Brief »
Return, unchanged, the data running from the line containing "Select page 2 thumbnail" through the line containing "Viewport: 850px width, 657px height.", including both of those lines.

Dataset extract »

-------------------------

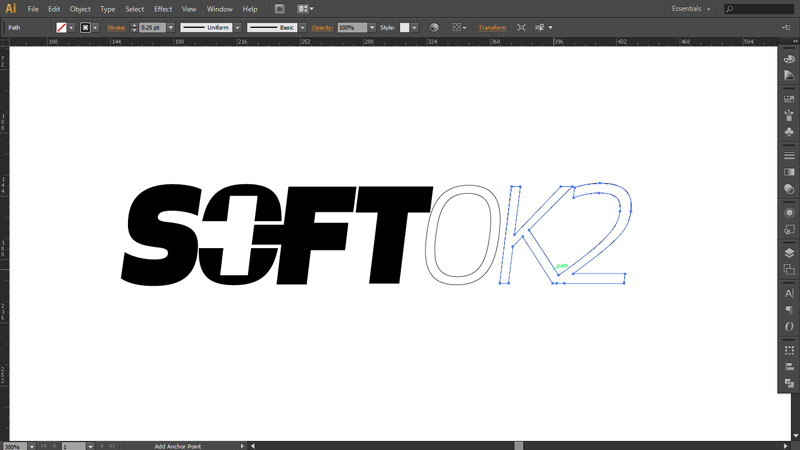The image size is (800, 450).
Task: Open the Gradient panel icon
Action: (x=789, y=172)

-------------------------

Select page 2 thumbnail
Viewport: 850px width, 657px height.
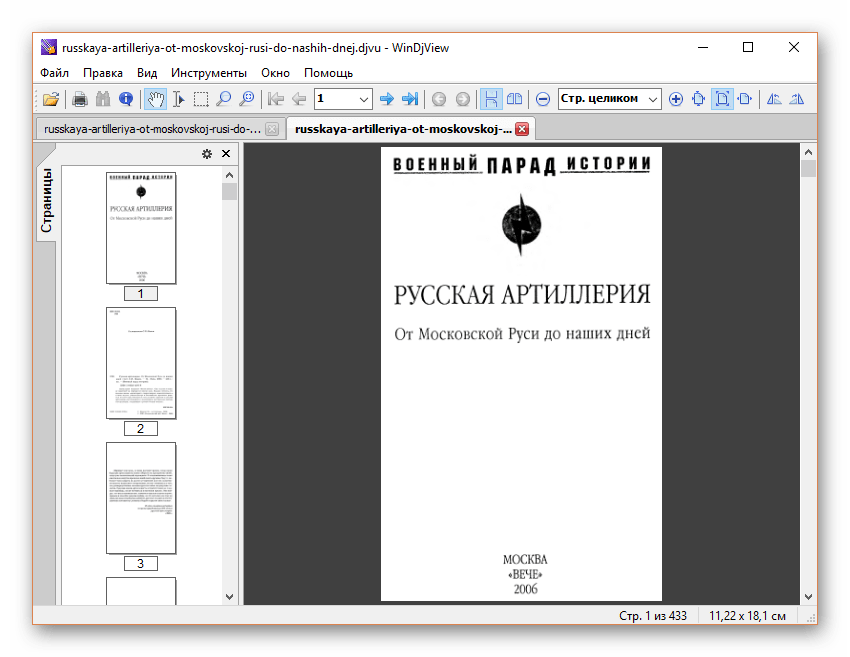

-------------------------

Answer to the task »
Select page 2 thumbnail
Viewport: 850px width, 657px height.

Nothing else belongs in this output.